To commemorate the 200th anniversary of their Lagavulin distillery, parent company Diageo
recently announced the release of a limited edition 8 year old bottling. In an age where most Scotch whisky distilleries are owned by global conglomerates who seem to be in near constant competition to release the next "most coveted ultra premium" offering, the Lagavulin 8 year old
is a welcome break from the trend. Affordable, widely available, and at a youthful age, this anniversary bottling stands apart from the cluttered commemorative landscape of "bespoke" crystal decanters, super aged and unobtainable expressions, or boutique NAS lines in fancy boxes. However, it's worth noting that Diageo is keenly working both ends of the spectrum on this special anniversary since they've also released a limited 8,000 bottle run of 25 year old Lagavulin
aged exclusively in Sherry casks.
For such an established and beloved whisky brand, an 8 year old commemorative bottling is a bold move. Bottled at a robust 48% ABV and solely aged in American oak, the anniversary bottling takes a risk and invites the consumer to try a more, dare I say, "essential" version of Lagavulin than what's been previously available in recent times through official distillery bottlings. Reflecting on the past, the inspiration for this expression comes from one of the distillery's earliest glowing reviews and endorsements courtesy of Victorian-era Britain's most famous whisky writer, Alfred Barnard
in his 1887 book, "The Whisky Distilleries of the United Kingdom
The story goes that in the late 1880s, Mr. Barnard visited Lagavulin and fell in love with the distillery. After sampling an 8 year old expression he described it as both "exceptionally fine" and "held in high repute... [as] there are only a few of the Scotch distilleries that turn out spirit for use as single whiskies and that made at Lagavulin can claim to be one of the most prominent." Truly high praise for the quality of the spirit; it's important to remember that during those days most, if not all, of a distillery's single malt output was used for blending. Single malt whisky, as we know it, was uncommon as a product for sale and its availability was typically limited to those who lived and worked in the vicinity of the distillery. For the vast majority of whisky drinkers, in both the domestic and the export market, bends of malt and grain whiskies were the only options.
Enchanted by the spirit and the beauty of the Lagavulin bay, Barnard wrote, "[there's] no prettier or more romantic spot could have been chosen for a distillery." I have to say, we couldn't agree more completely
This bi-centennial bottling isn't an attempt at a re-creation of what Barnard tippled. Quite frankly it would be an impossible task without a time machine since nearly every aspect of production from equipment to process has changed over the decades. Rather, as Dr. Nick Morgan, head of whisky outreach at Diageo, explained
in an interview with Forbes magazine, "we wanted to produce a whisky that tasted great--and something that was at an affordable price for a special bottling. So when we fell upon Barnard's tale of tasting an eight-year-old Lagavulin, everything fell into place. The challenge was to find the casks that would deliver against the promise. And we believe to have done that. But to be clear, it's not a recreation of what Barnard tasted...it's really an homage."

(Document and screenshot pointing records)
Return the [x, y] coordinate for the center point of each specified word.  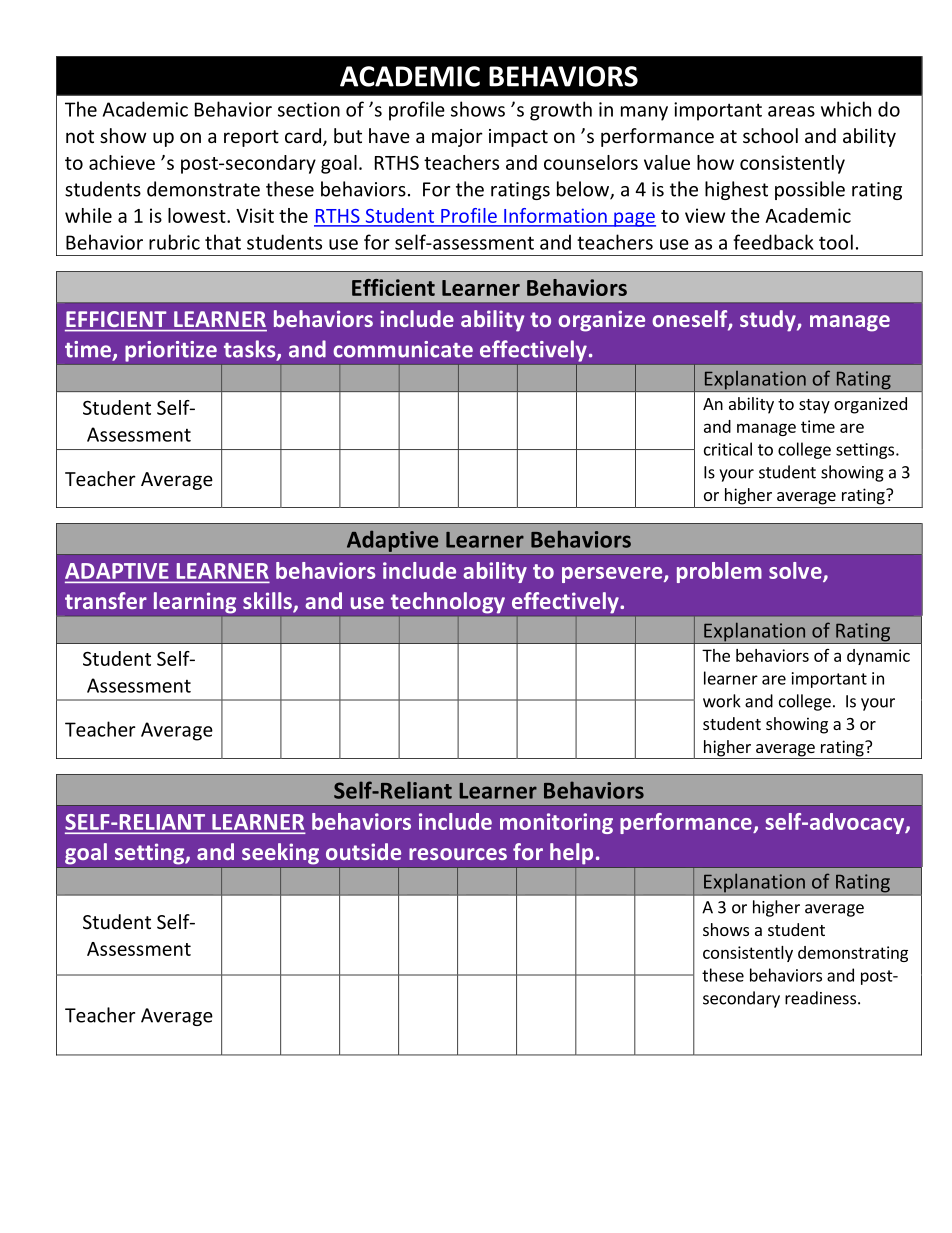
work [722, 701]
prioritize [171, 351]
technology [448, 603]
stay [814, 406]
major [457, 138]
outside [363, 851]
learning [195, 603]
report [251, 138]
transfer [106, 600]
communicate [403, 349]
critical [728, 449]
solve [796, 571]
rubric [174, 242]
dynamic [878, 657]
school [770, 135]
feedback [773, 242]
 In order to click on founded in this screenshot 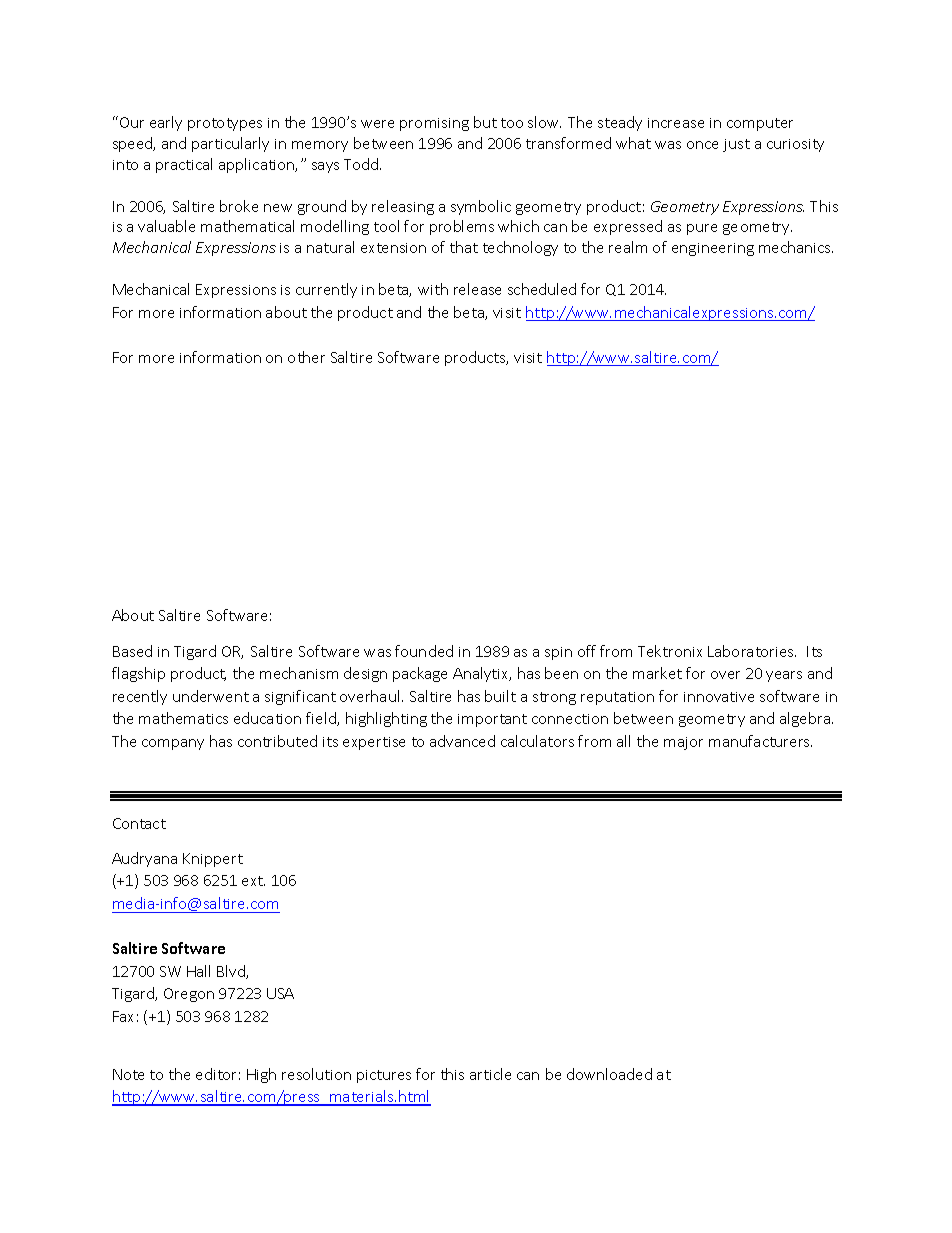, I will do `click(424, 651)`.
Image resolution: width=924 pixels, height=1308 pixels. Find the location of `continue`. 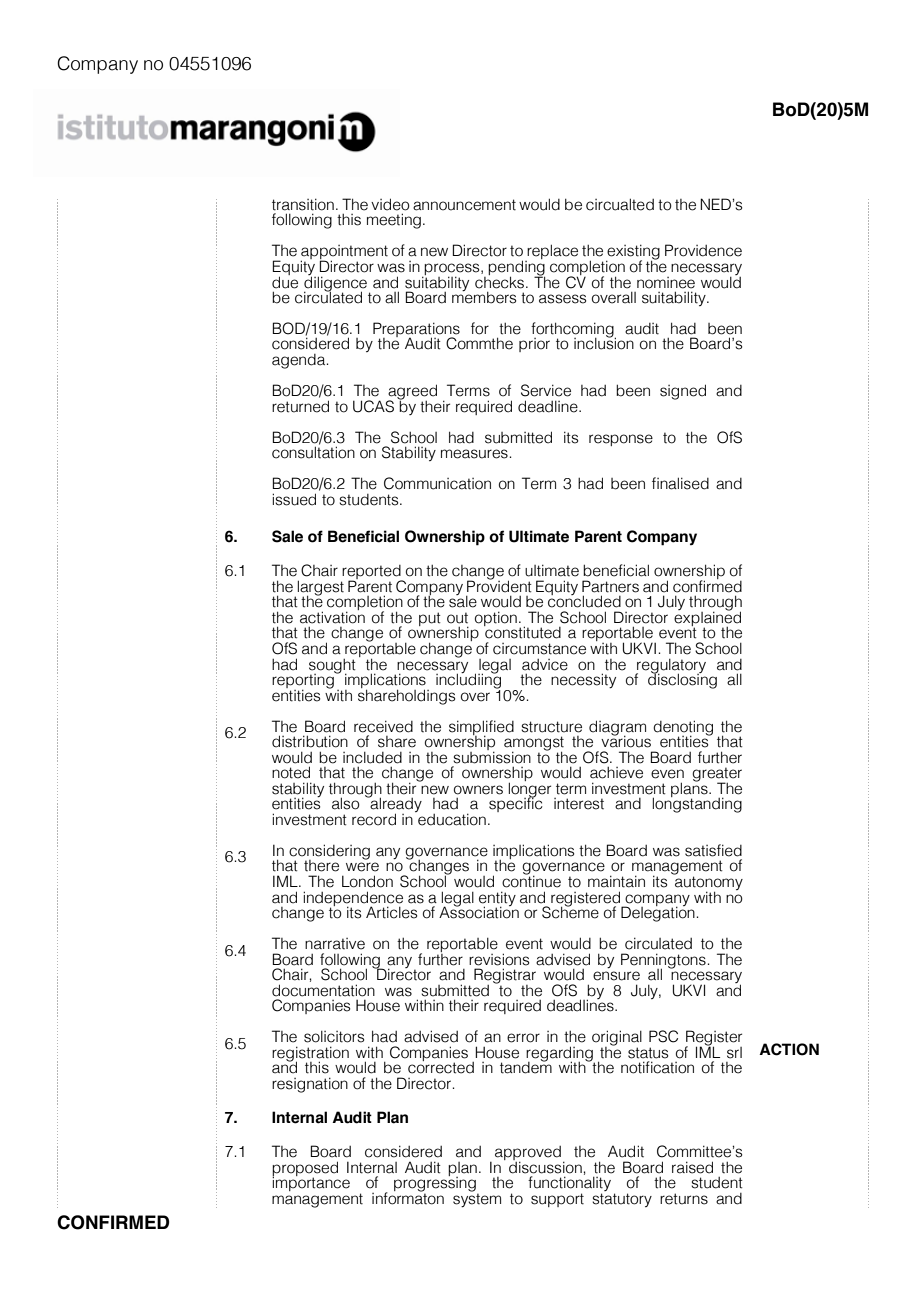

continue is located at coordinates (531, 880).
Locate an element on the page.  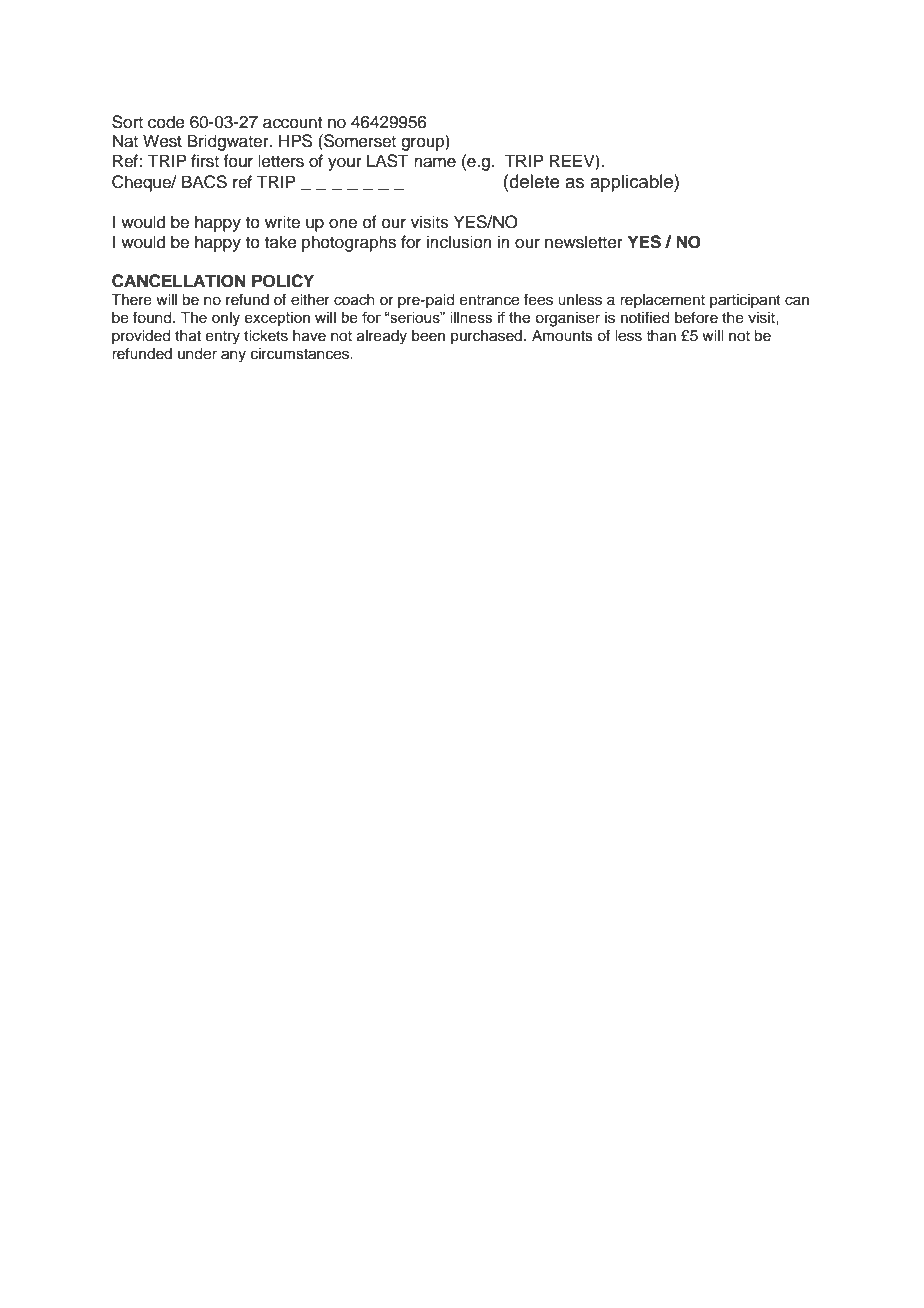
entrance is located at coordinates (489, 300).
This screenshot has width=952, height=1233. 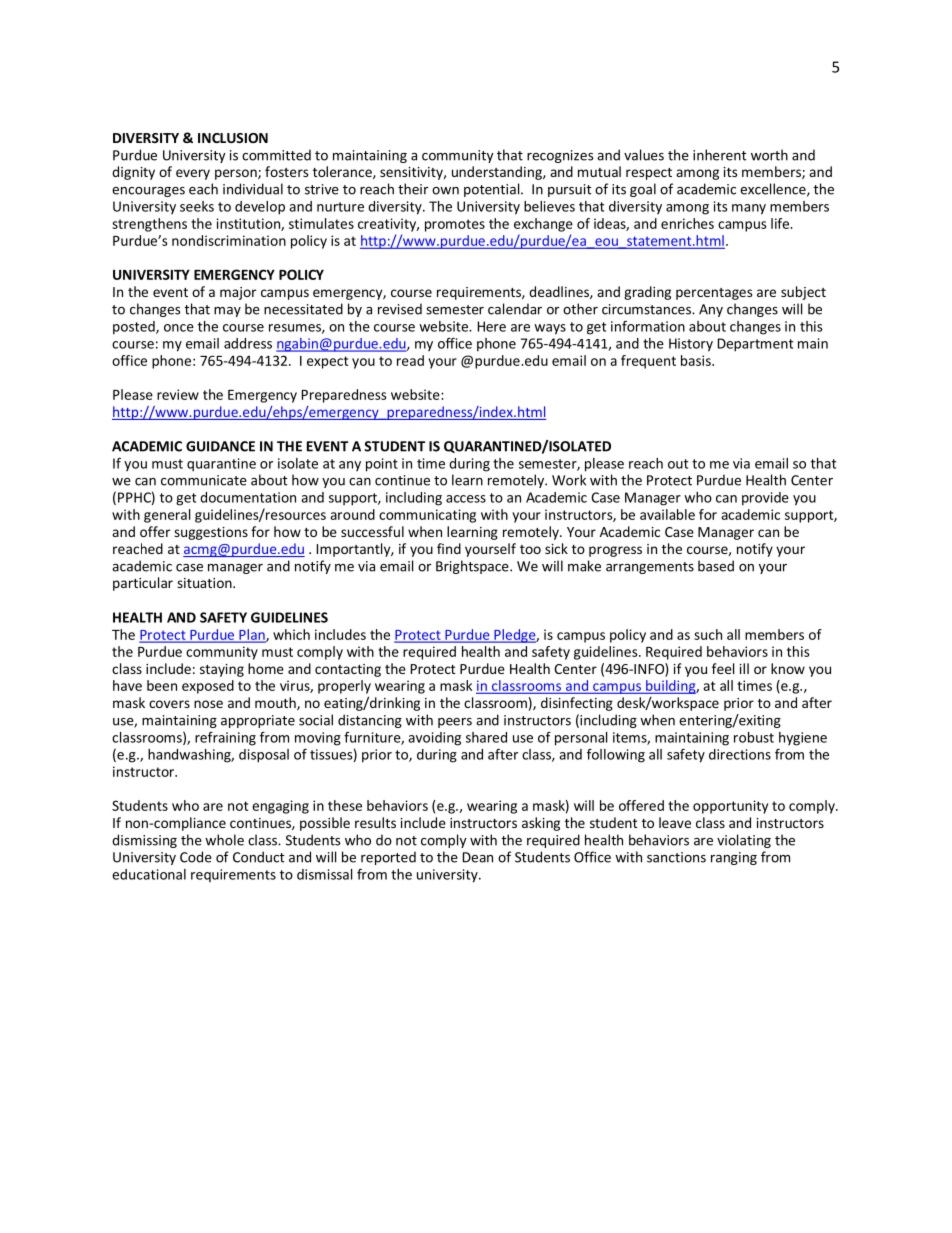 I want to click on point, so click(x=382, y=465).
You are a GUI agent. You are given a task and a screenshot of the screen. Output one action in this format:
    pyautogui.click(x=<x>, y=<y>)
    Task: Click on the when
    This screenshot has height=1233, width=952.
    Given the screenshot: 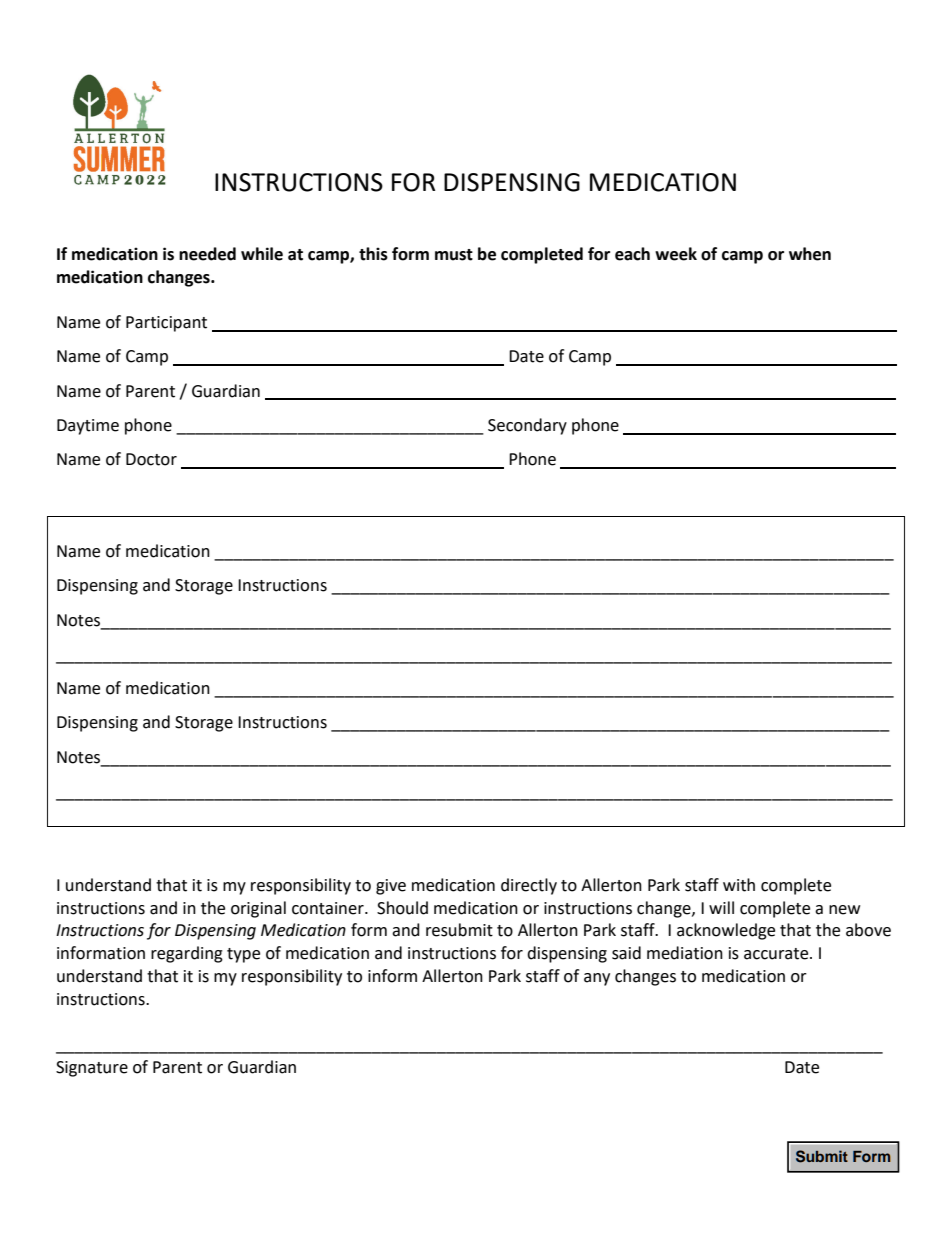 What is the action you would take?
    pyautogui.click(x=810, y=254)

Exercise details:
Answer these from the Lagavulin article:
(a) At what ABV is the 8 year old anniversary bottling released?
(b) In what year was Alfred Barnard's book published?
(c) How many bottles are in the limited run of 25 year old Lagavulin?

Answer for this exercise:
(a) 48% ABV
(b) 1887
(c) 8,000